Text to read
** Start **
Re: [PATCH 03/11] kvm: x86: Add fast CR3 switch code path

Paolo Bonzini <pbonzini@xxxxxxxxxx> · Mon, 7 May 2018 18:27:19 +0200

On 04/05/2018 20:37, Junaid Shahid wrote:
> When using shadow paging, a CR3 switch in the guest results in a VM Exit.
> In the common case, that VM exit doesn't require much processing by KVM.
> However, it does acquire the MMU lock, which can start showing signs of
> contention under some workloads even on a 2 VCPU VM when the guest is
> using KPTI. Therefore, we add a fast path that avoids acquiring the MMU
> lock in the most common cases e.g. when switching back and forth between
> the kernel and user mode CR3s used by KPTI with no guest page table
> changes in between.
** End **
Aim
Summarize the KVM patch reply in two sentences. The material that comes after this isn't needed.

Data shown
** Start **
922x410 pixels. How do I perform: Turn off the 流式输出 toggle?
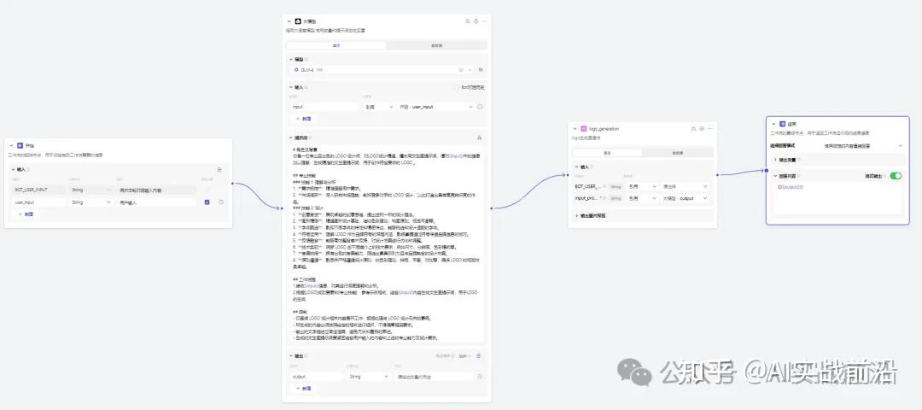point(896,176)
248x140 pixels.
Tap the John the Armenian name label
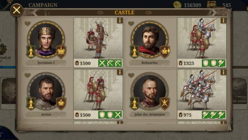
** End **
Response to this task
With shadow paging, a guest CR3 switch causes a VM exit that usually needs little KVM processing but still takes the MMU lock, which can show contention under some workloads even on a 2 VCPU VM when the guest uses KPTI. The quoted patch therefore adds a fast path that skips the MMU lock in the most common cases, such as switching back and forth between KPTI's kernel and user mode CR3s with no guest page table changes in between.